## WHAT YOU WILL DO
What is the number of lines in these records with "field" in them? Answer with that number only.

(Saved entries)
◆ ◆ ◆ ◆
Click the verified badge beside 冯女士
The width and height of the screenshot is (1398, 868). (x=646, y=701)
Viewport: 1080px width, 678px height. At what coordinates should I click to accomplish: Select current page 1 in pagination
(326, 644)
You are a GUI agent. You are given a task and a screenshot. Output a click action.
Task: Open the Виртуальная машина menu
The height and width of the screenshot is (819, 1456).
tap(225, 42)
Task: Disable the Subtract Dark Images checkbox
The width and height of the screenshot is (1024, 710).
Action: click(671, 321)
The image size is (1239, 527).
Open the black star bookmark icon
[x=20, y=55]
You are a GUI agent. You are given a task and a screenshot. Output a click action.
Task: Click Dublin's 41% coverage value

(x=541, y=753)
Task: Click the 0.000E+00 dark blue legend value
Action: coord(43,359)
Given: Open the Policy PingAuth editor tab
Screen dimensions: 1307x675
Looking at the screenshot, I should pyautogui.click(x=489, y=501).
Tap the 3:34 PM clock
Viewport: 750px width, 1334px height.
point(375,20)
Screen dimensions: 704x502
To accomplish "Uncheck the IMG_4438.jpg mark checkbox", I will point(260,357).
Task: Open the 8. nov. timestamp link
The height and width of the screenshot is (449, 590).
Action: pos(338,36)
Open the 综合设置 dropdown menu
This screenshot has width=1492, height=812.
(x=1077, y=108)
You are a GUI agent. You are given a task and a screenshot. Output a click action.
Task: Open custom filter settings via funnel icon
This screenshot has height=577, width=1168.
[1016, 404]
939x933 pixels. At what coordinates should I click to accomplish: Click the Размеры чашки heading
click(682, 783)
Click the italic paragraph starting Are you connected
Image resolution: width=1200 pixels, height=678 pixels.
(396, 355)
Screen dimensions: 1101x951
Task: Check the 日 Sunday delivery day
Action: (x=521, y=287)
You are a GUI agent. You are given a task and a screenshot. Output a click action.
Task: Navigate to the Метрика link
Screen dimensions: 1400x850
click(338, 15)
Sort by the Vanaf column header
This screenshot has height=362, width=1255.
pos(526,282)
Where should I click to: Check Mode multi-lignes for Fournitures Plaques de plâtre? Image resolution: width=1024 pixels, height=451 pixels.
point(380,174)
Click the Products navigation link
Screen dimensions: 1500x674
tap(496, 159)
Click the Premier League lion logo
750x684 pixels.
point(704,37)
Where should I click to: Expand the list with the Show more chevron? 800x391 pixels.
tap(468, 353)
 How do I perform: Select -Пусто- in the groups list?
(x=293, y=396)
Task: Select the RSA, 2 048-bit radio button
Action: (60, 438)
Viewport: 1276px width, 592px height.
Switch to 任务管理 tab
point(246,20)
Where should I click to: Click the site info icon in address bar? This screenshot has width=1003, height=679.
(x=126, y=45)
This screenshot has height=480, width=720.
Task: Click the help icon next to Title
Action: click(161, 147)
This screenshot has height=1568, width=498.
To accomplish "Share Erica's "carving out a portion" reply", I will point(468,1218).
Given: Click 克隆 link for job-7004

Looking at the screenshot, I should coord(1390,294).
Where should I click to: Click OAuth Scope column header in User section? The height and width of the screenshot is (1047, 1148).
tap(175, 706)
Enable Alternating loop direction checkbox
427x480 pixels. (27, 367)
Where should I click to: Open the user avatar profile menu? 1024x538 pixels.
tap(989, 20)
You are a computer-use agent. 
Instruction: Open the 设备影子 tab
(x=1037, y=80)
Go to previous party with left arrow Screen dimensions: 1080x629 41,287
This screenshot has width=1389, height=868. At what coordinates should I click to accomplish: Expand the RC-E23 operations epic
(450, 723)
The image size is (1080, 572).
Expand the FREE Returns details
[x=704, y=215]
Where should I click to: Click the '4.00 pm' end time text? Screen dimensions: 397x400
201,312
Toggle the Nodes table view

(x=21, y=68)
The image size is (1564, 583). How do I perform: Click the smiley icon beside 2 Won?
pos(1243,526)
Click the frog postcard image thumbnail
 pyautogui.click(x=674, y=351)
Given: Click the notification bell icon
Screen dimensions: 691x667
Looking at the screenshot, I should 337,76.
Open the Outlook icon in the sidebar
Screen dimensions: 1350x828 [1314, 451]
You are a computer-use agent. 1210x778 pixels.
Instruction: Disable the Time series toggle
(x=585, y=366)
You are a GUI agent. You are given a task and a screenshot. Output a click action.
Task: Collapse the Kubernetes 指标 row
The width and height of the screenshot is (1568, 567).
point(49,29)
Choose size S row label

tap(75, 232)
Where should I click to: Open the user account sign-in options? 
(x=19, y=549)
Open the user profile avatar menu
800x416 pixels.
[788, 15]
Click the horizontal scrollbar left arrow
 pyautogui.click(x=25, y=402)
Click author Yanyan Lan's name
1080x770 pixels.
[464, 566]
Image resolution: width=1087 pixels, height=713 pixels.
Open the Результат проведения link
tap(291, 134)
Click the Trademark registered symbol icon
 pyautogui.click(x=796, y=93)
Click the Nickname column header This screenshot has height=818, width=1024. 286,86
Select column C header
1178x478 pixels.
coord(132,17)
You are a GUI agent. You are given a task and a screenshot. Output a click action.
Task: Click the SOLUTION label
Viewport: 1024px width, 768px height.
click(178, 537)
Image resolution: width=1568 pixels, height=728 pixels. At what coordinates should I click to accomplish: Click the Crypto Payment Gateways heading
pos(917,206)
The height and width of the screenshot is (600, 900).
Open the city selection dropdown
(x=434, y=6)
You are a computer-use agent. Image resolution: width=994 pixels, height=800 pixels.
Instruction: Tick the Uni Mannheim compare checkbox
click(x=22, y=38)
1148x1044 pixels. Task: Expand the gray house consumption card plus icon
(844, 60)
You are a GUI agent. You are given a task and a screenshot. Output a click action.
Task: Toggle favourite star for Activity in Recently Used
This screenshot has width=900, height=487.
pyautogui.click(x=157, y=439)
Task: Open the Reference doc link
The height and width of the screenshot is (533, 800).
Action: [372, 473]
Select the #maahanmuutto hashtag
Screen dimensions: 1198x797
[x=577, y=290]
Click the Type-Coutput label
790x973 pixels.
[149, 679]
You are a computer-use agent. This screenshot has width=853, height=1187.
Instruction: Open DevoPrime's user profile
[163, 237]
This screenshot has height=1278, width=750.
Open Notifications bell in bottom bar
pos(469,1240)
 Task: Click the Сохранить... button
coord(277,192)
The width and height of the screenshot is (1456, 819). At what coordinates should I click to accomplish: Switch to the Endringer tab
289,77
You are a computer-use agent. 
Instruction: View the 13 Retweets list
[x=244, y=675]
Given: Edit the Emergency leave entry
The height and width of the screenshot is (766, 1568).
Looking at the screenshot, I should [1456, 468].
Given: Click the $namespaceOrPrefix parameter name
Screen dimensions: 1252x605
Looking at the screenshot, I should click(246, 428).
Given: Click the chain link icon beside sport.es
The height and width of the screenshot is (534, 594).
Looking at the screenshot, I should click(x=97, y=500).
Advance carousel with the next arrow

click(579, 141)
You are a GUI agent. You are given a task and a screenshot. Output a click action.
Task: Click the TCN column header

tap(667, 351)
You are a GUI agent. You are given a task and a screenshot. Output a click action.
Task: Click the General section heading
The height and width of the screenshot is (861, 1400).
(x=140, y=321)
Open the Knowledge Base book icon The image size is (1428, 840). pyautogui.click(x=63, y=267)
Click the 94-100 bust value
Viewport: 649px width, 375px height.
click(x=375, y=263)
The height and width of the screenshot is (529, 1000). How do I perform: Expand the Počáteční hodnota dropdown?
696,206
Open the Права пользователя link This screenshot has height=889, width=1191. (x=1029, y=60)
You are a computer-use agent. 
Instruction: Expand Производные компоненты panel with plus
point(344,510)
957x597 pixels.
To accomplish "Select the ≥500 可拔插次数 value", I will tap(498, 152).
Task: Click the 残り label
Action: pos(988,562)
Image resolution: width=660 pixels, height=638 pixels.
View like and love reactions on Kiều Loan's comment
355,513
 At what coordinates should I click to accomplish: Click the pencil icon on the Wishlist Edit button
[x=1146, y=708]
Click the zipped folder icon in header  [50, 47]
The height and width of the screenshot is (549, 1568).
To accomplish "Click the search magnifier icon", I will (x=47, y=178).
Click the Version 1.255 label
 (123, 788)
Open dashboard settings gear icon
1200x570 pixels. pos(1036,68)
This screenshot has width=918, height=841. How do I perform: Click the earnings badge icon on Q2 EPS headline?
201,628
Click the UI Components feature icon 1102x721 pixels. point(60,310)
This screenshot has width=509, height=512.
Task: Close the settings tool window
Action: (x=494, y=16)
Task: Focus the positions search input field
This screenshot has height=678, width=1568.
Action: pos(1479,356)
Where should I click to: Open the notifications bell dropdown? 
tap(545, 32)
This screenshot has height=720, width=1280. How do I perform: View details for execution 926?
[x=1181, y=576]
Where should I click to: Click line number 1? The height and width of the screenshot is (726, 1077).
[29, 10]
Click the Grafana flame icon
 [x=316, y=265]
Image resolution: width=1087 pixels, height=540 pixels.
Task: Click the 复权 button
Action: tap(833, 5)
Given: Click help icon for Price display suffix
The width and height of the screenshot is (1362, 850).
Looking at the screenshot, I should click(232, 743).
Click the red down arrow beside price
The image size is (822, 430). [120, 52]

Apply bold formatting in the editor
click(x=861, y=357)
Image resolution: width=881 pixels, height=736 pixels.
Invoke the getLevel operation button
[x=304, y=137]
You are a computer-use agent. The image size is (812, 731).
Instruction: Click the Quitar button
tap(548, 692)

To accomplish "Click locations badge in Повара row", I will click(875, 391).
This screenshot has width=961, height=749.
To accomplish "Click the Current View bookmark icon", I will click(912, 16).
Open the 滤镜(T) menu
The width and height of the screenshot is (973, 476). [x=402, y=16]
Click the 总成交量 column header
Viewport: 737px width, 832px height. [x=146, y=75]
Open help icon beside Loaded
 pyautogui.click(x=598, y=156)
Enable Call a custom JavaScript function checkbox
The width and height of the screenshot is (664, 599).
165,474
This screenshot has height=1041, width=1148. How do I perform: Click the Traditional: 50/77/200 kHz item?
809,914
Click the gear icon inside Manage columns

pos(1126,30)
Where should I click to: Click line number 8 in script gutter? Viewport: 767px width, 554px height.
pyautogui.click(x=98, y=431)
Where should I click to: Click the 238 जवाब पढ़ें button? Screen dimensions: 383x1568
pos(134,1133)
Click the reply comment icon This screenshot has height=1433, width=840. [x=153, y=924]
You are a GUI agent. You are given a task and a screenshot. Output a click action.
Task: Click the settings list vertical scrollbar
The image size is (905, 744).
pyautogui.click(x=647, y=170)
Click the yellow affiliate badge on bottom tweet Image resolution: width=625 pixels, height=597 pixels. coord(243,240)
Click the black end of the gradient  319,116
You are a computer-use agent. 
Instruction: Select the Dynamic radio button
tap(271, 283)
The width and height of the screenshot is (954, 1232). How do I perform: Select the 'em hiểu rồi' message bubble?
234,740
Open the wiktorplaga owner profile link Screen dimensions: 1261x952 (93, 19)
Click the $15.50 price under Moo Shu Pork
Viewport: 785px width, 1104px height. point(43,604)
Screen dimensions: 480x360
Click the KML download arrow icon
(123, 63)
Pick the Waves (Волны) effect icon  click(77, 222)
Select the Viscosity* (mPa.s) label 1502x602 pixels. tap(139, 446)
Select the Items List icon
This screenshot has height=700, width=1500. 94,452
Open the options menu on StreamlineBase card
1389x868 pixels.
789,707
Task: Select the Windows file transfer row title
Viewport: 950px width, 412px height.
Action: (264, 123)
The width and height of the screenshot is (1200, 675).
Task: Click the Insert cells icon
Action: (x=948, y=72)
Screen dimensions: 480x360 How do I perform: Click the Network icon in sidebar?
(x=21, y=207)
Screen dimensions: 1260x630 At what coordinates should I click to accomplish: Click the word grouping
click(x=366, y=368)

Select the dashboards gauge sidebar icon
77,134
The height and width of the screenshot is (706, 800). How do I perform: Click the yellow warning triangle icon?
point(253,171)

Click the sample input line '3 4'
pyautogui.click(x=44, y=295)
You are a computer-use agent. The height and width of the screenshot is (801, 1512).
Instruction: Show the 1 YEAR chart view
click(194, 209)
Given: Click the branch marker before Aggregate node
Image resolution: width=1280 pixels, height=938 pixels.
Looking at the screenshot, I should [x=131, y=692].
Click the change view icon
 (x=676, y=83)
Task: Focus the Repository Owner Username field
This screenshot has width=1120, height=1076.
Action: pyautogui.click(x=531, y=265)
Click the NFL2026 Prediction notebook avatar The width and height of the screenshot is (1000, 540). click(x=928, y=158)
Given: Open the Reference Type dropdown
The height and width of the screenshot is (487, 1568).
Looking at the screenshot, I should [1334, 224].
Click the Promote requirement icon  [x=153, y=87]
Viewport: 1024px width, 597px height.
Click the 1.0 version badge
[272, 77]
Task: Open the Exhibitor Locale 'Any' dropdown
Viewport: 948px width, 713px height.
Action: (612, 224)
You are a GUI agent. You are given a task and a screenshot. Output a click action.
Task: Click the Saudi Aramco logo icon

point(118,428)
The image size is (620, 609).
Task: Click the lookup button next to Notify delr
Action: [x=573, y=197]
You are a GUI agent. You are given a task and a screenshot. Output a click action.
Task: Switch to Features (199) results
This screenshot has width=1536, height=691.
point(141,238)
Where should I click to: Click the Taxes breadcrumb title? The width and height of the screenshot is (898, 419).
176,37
◆ ◆ ◆ ◆
## OUTPUT OF THE TASK
2